Babis auf Partnersuche

Dem tschechischen Wahlsieger bleibt wohl nur ein Minderheitskabinett

  • Jindra Kolar, Prag
  • Lesedauer: 3 Min.

Eine Regierung des Milliardärs und Chefs der Bewegung ANO, Andrej Babis, könnte längst stehen. Er selbst müsste nur auf die Funktion des tschechischen Ministerpräsidenten verzichten. So jedenfalls sieht es der Vorsitzende der Bewegung STAN (Bürgermeister und Unabhängige), Jan Farsky. So könnte eine Regierung mit dem ANO-Spitzenpolitiker Martin Stropnicky an der Spitze durchaus eine parlamentarische Mehrheit finden. Davon allerdings wollen Babiš und sein präsidialer Gönner Milos Zeman nichts wissen. Der Pakt zwischen den beiden sieht vor, dass der Agro- und Medienunternehmer auf den Regierungssessel steigt, Zeman hingegen dessen Unterstützung für die kommende Präsidentenwahl erhält. Das Machtspiel sorgt zunehmend für Unmut in der Bevölkerung.

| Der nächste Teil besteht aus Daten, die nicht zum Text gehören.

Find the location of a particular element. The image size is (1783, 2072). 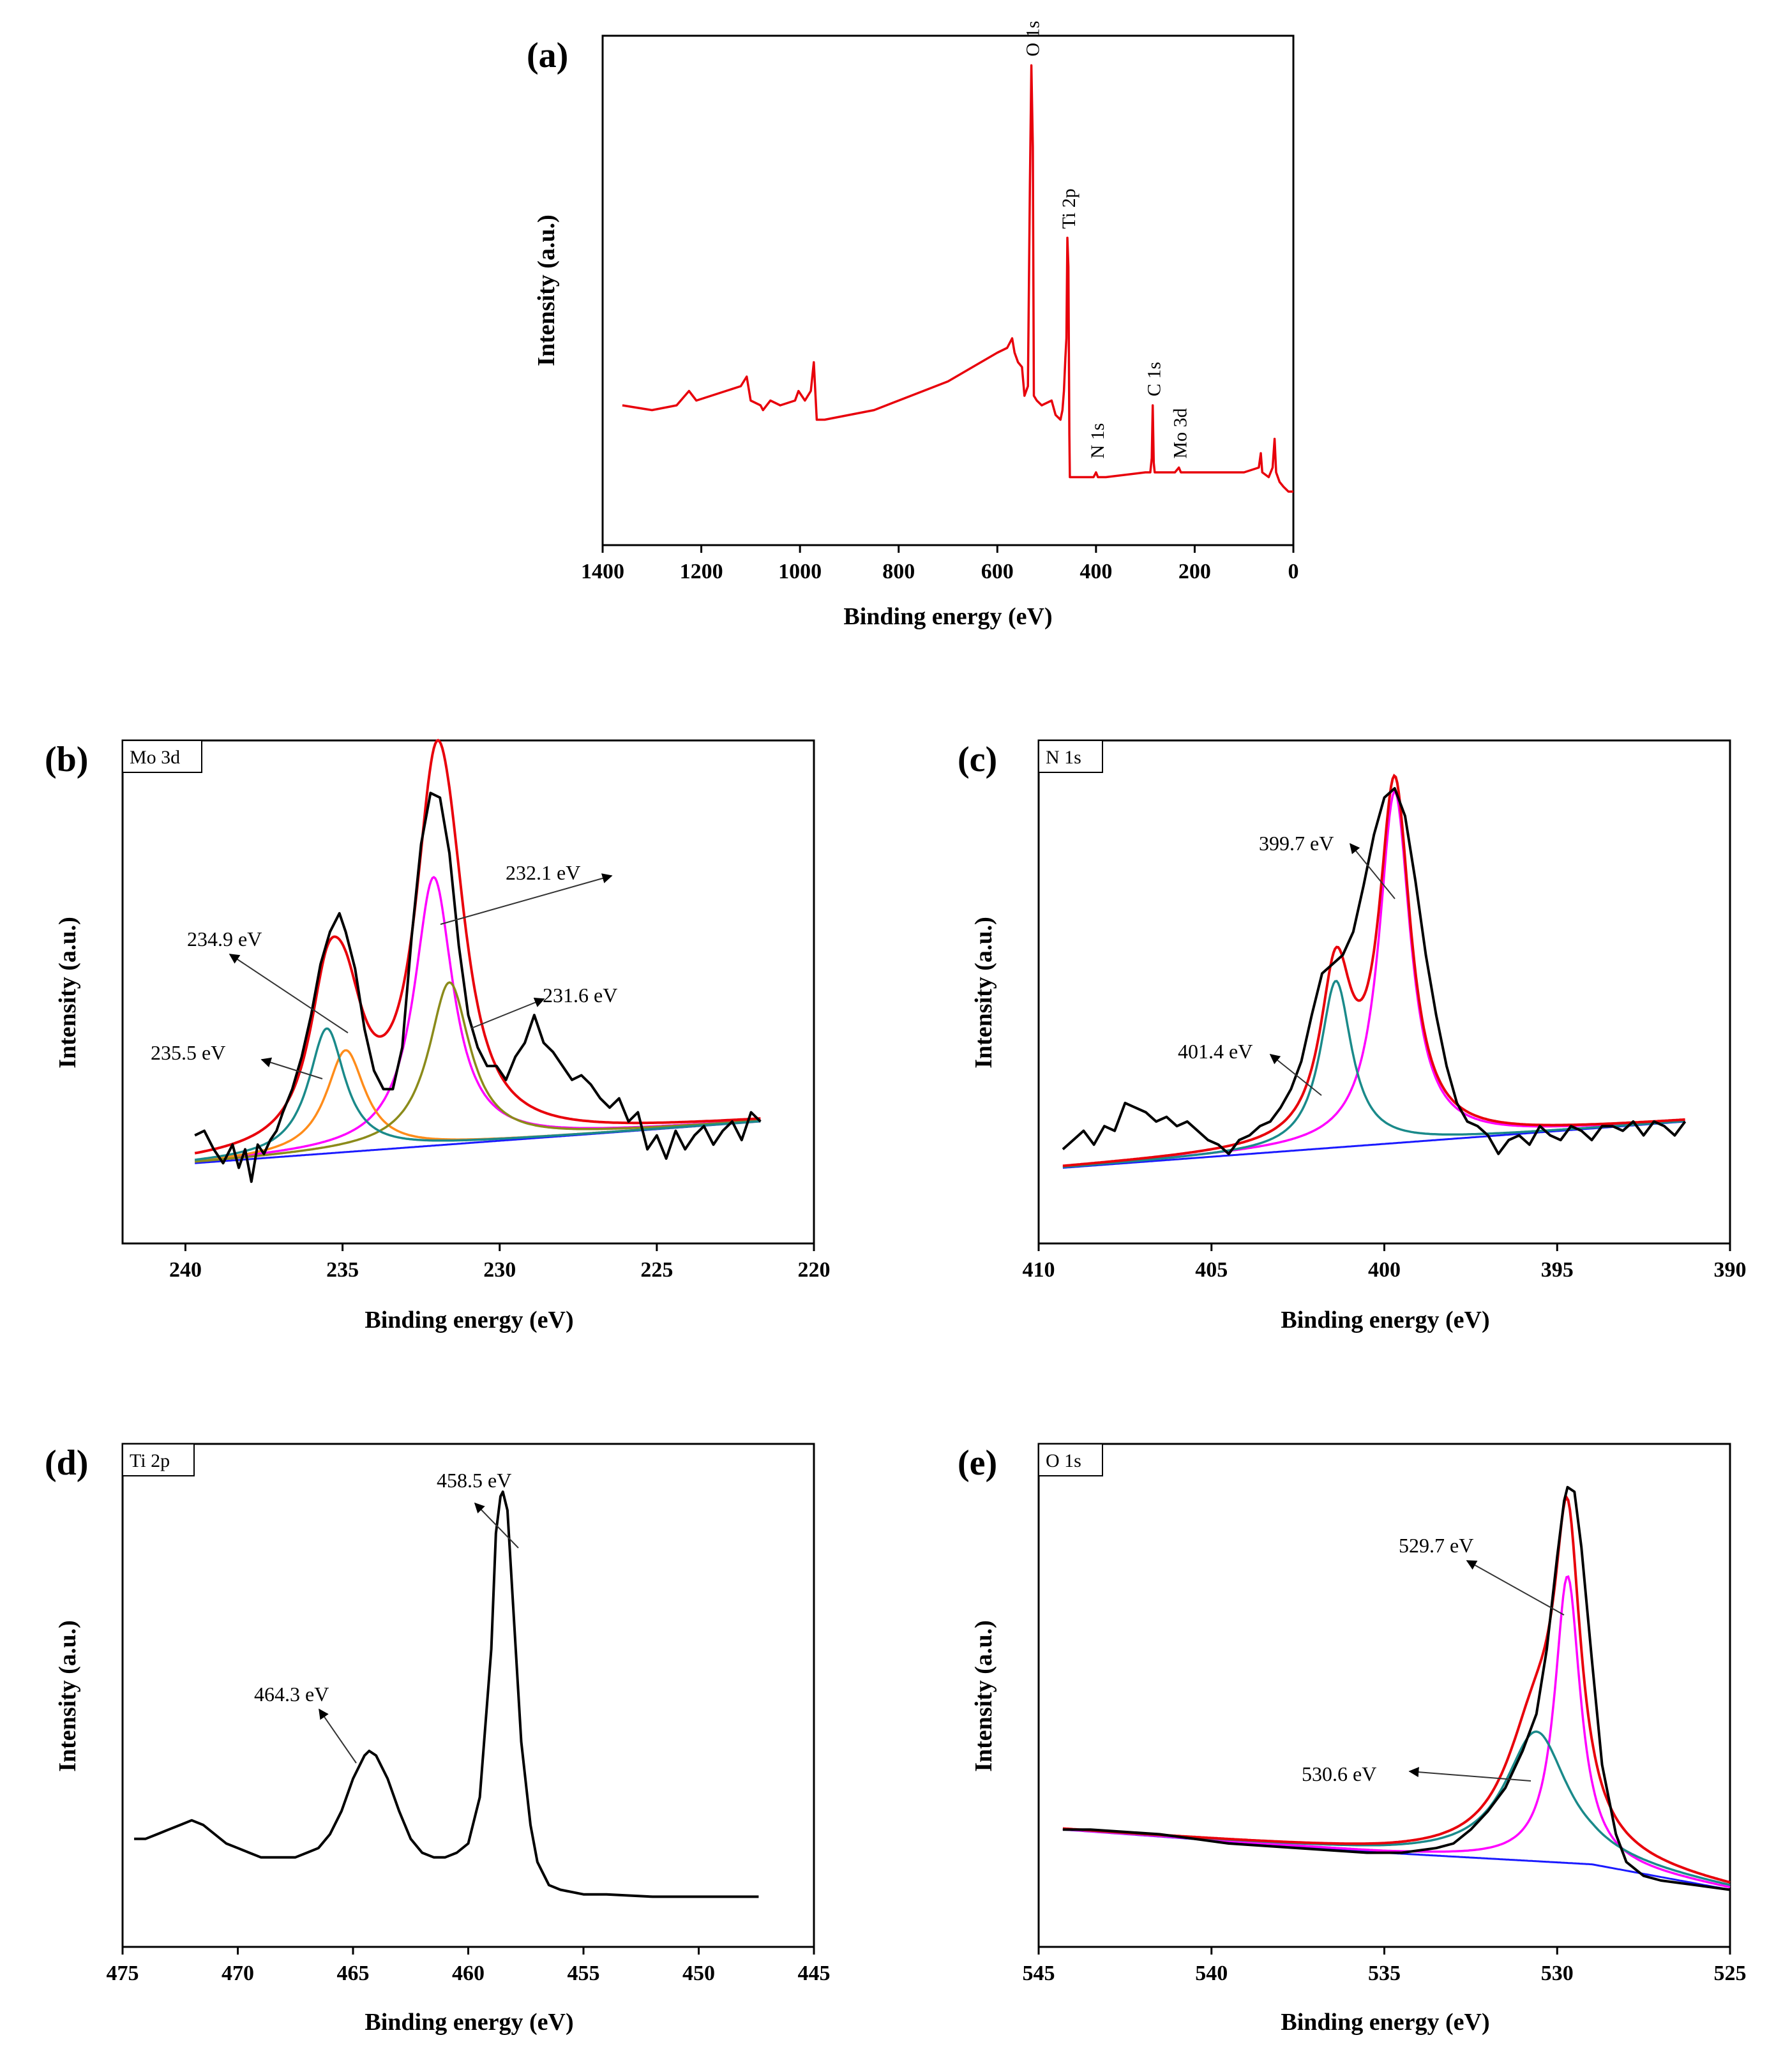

»Schande, Schande!« riefen die Demonstranten am Freitag auf der Veranstaltung zum Gedenken an den 17. November 1939. Der Tag hat besondere Bedeutung in der tschechischen Geschichte. Damals ließen die deutschen Besatzer protestierende Studenten ermorden, 1989 machte die »Samtene Revolution« den Weg frei aus der kommunistischen Ära.

Babis und nach ihm der rechtsextreme Tomio Okamura wollten Kränze am Denkmal des 17. November in Prag niederlegen und wurden vom demonstrierenden Publikum ausgebuht. Das lang anhaltende Machtgezerre geht den Tschechen inzwischen auf die Nerven. Fest steht, dass keine Partei - außer Okamuras rechter SPD (Freiheit und direkte Demokratie) - mit Babiš koalieren will. Der ANO-Chef müsste eine Minderheitsregierung bilden und wäre von Fall zu Fall, von Gesetz zu Gesetz, von wechselnden Mehrheiten abhängig. Vor allem aber müsste die Regierung erst einmal überhaupt das Vertrauen des Abgeordnetenhauses bekommen.

Der Modus sieht folgendes vor: Zweimal darf der Präsident den Regierungschef vorschlagen. Wird dieser jeweils vom Parlament abgelehnt, erhält dessen Chef das Vorschlagerecht. Dagegen ist kein Veto vorgesehen. Sollte es also ANO gelingen, in der konstituierenden Sitzung des Abgeordnetenhauses am Montag ihren Kandidaten zum Parlamentspräsidenten durchzubekommen, käme Babis einer Regierungsbildung deutlich näher.

Dies zu verhindern, haben sich die Kräfte der kleineren im Parlament vertretenen Parteien zusammengeschlossen. Die Bürgerdemokraten (ODS), die christdemokratische KDU-CSL, TOP09 sowie STAN wollen in einem Bündnis ANO herausfordern. Die Bewegung von Babis müsste, um ihren Kandidaten Radek Vondracek als Parlamentspräsident durchzubringen, nun um die Gunst von SPD, den Kommunisten sowie den mit 22 Abgeordneten vertretenen Piraten buhlen. Ob das gelingen kann, wird allerdings noch angezweifelt. Denn eigentlich hat Babis - mit Rücksicht auf seine Wählerschaft - jegliches Zusammengehen mit den Rechtsextremen Okamuras ausgeschlossen.

Man darf also mit einiger Spannung auf den Ausgang der Parlamentssitzung am Montag blicken - und auf die Reaktion, die Präsident Milos Zeman anschließend zeigen wird.